Kidney transplantation is essential for patients with late-stage renal failure. While a healthy individual can donate one of their kidneys to their loved ones, often the donor is incompatible with the intended recipient. Kidney exchange allows such patient–donor pairs to swap donors so that each patient can receive a kidney from a compatible donor.

There are two main methods of conducting kidney exchanges: swaps (bilateral matching) and chains.

  • Swaps (Bilateral Matching): Consider incompatible pairs $(P_1, D_1)$ and $(P_2, D_2)$, where $P_i$ represents a patient and $D_i$ their intended donor. If $D_1 \not\to P_1$ and $D_2 \not \to P_2$, but $D_2 \to P_1$ and $D_1 \to P_2$, a two-way cycle can be formed for simultaneous transplants. Due to logistical constraints, only bilateral matching is commonly practiced, requiring adjacent operating rooms for donors and recipients.

  • Chains: In scenarios with unpaired donors, such as altruistic “angel” donors or deceased donors, chains can be initiated in the donation pool. For example, an initial donor $D_0$ donates to patient $P_1$, whose donor $D_1$ then donates to $P_2$, and so on. Contrary to concerns about donors defaulting once their loved ones receive a kidney, chains often continue due to a pay-it-forward mentality. The longest chain on record involves over 130 transplants. Chains offer logistical advantages, as surgeries can be performed sequentially, unlike the simultaneous requirement of swaps.

compatibility

In mechanism design (and general CS-Econ), patient-donor pairs are often simply classified as compatible or incompatible. While this abstraction is useful for theoretical analysis, the reality of kidney compatibility is more complex. Understanding this complexity can inform our work and help us appreciate the level of abstraction in existing research.

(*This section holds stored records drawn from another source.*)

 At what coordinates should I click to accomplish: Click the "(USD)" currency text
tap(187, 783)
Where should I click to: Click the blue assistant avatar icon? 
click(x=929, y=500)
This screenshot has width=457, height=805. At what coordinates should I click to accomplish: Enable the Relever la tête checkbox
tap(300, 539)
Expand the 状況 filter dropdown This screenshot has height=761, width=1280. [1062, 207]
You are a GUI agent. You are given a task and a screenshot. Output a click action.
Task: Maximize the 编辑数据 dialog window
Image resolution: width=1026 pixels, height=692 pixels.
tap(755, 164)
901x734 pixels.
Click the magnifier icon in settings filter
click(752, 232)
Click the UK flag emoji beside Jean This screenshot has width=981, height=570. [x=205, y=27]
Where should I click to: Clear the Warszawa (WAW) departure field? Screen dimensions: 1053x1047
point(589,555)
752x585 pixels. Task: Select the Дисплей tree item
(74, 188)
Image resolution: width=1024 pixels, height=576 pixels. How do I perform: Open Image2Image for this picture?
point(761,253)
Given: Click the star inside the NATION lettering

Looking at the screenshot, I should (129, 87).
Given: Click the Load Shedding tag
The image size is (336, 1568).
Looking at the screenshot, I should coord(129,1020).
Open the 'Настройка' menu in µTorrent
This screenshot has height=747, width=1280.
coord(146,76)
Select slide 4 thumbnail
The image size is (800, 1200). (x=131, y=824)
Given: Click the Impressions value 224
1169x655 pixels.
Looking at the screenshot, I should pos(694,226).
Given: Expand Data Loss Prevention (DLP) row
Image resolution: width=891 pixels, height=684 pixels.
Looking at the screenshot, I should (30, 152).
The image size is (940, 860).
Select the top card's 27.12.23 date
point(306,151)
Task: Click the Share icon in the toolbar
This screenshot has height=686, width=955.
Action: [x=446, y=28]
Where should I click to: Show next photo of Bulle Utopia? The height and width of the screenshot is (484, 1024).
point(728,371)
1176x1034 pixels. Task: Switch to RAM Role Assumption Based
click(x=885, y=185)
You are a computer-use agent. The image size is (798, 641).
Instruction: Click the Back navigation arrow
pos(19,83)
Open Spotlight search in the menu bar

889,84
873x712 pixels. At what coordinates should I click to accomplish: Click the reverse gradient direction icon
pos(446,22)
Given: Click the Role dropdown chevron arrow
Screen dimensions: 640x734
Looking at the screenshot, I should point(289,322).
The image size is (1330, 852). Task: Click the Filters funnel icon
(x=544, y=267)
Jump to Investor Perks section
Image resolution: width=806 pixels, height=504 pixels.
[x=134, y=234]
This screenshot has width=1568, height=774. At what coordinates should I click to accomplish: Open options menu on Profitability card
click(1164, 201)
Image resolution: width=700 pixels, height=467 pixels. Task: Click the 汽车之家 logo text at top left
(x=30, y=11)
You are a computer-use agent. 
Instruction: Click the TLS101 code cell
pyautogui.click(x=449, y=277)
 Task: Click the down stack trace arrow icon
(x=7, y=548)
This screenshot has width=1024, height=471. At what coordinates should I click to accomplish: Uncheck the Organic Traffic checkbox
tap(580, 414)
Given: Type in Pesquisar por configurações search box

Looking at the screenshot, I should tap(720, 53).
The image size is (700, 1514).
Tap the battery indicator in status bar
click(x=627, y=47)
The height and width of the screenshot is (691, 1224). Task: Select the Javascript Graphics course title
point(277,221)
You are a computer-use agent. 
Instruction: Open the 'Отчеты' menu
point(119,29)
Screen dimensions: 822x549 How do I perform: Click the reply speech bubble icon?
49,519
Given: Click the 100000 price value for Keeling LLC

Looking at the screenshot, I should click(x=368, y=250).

The key to compatibility lies in the interaction between antibodies and antigens. Antibodies – those Y-shaped proteins in our blood – identify and initiate immune attack foreign antigens on invaders like bacteria and viruses. Each antibody usually only identify their specific corresponding antigens.

In the context of transplantation, the human leukocyte antigen (HLA) and their corresponding antibodies are especially relevant for compatibility. If the donor kidney’s HLA (antigens!) reacts with certain antibody contained in the blood of the recipients, the kidney is likely to be attacked by immune system and transplant fails.

  • tissue typing:

    Out of over 100 different HLA antigens that have been identified, there are six that have been shown to be the most important in organ transplantation. This process involves determining the HLA types of both donor and recipient. It is crucial for assessing compatibility and is closely related to the evaluation of PRA.

  • percent reactive antibody (PRA)

    PRA is a metric evaluated for the recipient that measure how many HLA antibodies he/she has in her blood. A higher PRA suggests a higher likelihood of incompatibility with potential donors in general population, making it more challenging to find a matching kidney.

    PRA provides an estimate of the percentage of donors with whom a recipient would be incompatible, reflecting the expected wait time for a transplant.

  • serum crossmatch: positive/negative

    A serum crossmatch is a blood test the recipient and the donor will have multiple times, including right before the transplant surgery. Blood from certain donor and recipient are mixed. If the recipient’s cells attack and kill the donor cells, the crossmatch is considered positive. If the crossmatch is negative, the pair is considered compatible and surgeries may then be carried out.